Exercise instructions => Could you write out, word for word, each line from the one containing "Select the right-middle" to the last line of the data below, both included and nothing more?

Input data =>
★ ★ ★ ★ ★ ★ ★

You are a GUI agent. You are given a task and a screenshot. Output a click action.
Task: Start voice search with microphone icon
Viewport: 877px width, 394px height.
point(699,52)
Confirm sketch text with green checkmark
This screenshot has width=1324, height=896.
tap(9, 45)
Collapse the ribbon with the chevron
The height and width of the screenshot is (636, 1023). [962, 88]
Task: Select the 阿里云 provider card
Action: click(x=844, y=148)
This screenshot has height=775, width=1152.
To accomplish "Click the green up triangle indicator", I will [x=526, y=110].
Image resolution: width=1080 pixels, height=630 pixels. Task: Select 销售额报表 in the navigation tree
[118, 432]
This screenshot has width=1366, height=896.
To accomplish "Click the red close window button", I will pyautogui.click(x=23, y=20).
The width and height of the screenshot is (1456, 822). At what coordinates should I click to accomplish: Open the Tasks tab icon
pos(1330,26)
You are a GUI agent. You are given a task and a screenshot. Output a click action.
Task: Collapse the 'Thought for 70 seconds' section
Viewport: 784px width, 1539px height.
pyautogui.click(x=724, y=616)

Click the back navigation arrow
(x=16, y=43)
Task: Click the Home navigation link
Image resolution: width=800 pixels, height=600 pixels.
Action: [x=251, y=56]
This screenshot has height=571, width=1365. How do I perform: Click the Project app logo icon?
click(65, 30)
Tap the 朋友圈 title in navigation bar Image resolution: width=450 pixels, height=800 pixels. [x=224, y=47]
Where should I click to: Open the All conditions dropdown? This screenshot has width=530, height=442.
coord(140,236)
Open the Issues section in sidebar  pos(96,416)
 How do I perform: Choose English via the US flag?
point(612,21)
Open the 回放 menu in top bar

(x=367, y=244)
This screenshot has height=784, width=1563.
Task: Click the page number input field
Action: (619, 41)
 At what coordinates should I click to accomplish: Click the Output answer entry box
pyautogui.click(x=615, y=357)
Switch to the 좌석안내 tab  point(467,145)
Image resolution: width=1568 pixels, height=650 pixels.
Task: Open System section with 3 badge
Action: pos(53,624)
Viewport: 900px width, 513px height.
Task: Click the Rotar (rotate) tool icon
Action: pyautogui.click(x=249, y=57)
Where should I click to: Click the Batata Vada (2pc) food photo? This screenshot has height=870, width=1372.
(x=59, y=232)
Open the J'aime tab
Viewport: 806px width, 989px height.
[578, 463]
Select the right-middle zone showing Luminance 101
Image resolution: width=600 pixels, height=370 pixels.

★ ★ ★ ★ ★ ★ ★

Result of the task =>
Select the right-middle zone showing Luminance 101
Image resolution: width=600 pixels, height=370 pixels.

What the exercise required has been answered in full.